§ Exercise input:
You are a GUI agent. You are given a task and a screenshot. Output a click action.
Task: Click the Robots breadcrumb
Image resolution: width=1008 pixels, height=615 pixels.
---
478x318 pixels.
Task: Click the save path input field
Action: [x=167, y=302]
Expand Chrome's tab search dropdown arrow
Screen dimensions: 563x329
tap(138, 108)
...
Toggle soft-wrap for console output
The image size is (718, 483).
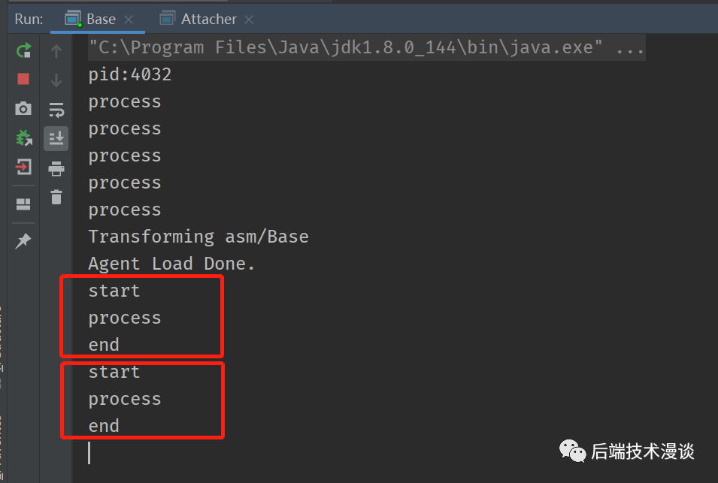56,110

§ Required action: Could you return exactly the lines above from the line with "You are a GUI" to the line with "Image resolution: width=1008", both included, and nothing else?

§ The completed task:
You are a GUI agent. You are given a task and a screenshot. Output a click action.
Task: Click the Robots breadcrumb
Image resolution: width=1008 pixels, height=615 pixels.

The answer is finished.